Речь идет, заметьте, не о случайном и периферийном морально предосудительном свойстве особо имущих афинян, а о ключевом факторе полисной экономики. Вековой спор об экономической природе классического греческого полиса закончился поражением гипер-модернизирующих воззрений конца XIX века, находивших капитализм везде, и уж во всяком случае, в перикловых Афинах. Несмотря на появление в Греции первых в мире современных, т. е. чеканенных, денег, классическое афинское хозяйство зиждилось, тем не менее, на благодеяниях (euergesiai), на спонсорстве благодетелей-эвергетов. Его основным принципом был дар, обмен услугами. Знать соревновалась не только в показной роскоши, но и в соискании благодарности (charis) земляков, щедро, сверх положенного налога, финансируя армию, флот и бесчисленные религиозные и спортивные праздники и игры. Смысл богатства имущий афинянин видел в его трате, в том числе на других. Одной из осознанных целей обладания богатством была возможность помогать друзьям. От современного представления о дружбе, прошедшего через горнило христианской бескорыстности и безвозмездности, античную дружбу отличает неприкрытый расчет на взаимные обязательства или ответный дар. Показателен анекдот, который рассказывает Диоген Лаэртский о Диогене-цинике: нуждаясь в деньгах, он попросил друзей не дать, а отдать, вернуть (apaitein … ouk aitein) ему деньги (в смысле: за всё, что он для них сделал, они ему должны).
Примечателен феномен eranos. Этим словом в классической Греции обозначалась еда в складчину, вообще складчина, а также товарищество, сообщество, устраивающее складчины или пиры в складчину. Затем семантика слова включила в себя и вклад, приношение, вспомоществование, а также любую оказанную услугу, одолжение. Так стал называться и беспроцентный займ между друзьями, который полагалось погасить, когда должник будет в состоянии это сделать. Нарушение такого эраноса нельзя было обжаловать в суде. (В некоторых городах – правда, не в Афинах – вообще запрещалось ведение судебных дел в конфликтах между друзьями.) Практика такого эраноса была весьма распространена.

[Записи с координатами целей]
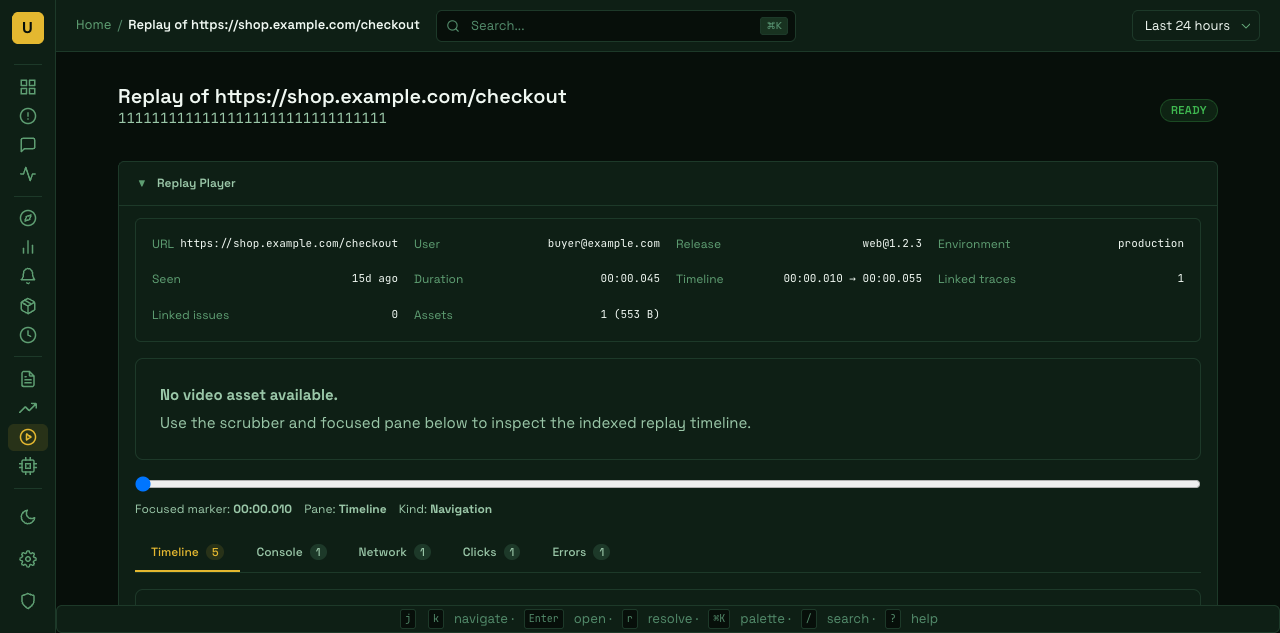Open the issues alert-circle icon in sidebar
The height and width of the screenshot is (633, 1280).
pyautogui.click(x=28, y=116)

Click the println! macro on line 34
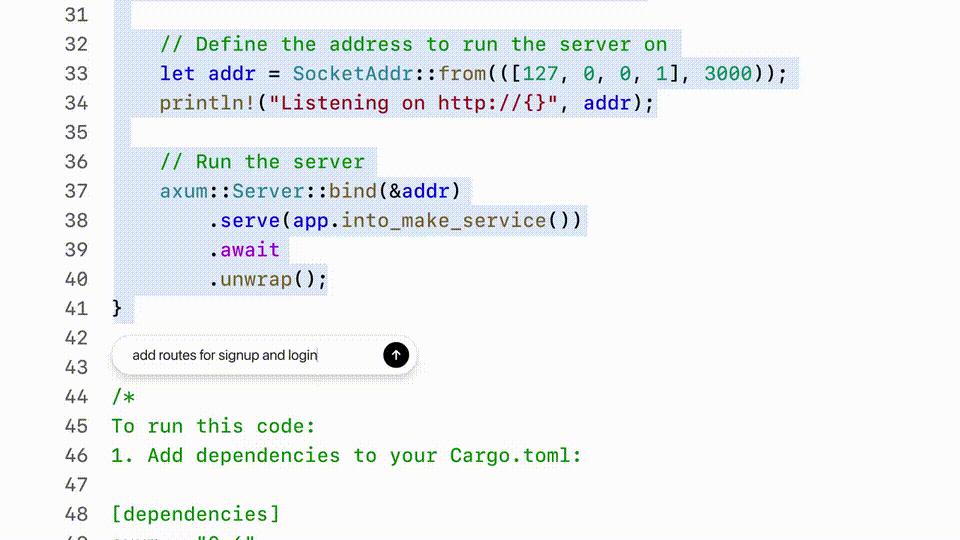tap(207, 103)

*УСЛОВИЕ ЗАДАНИЯ*
Продолжите фрагмент о хозяйстве классических Афин, начиная сразу после его последнего предложения.

*РЕЗУЛЬТАТ ЗАДАНИЯ*
На фоне этих взаимодаровых отношений лучше понятен скандал, который произвели софисты своим требованием платить им за обучение. Конечно, упреки в мнимости или иллюзорности их знания тоже нужно принимать во внимание, но, несомненно, сыграло свою роль и то, что они – в отличие от философов – фактически устанавливали имущественный ценз для доступа к знанию, явно делая ставку на соревновательное расточительство элиты. Ксенофон обвиняет их в том, что они охотятся за богатой молодежью, тогда как философы не чтят и не презирают людей за то, чем те обладают. Возмутительным представлялось, очевидно, особенно то, что софисты брали плату за обучение гражданским навыкам (выступить на собрании, защититься в суде), к которым по определению должны иметь равный доступ все граждане. Другим – неосознанным или подспудным – шокирующим обстоятельством могло быть то, что фиксированная плата уничтожала как добровольность дара, так и его соревновательный характер.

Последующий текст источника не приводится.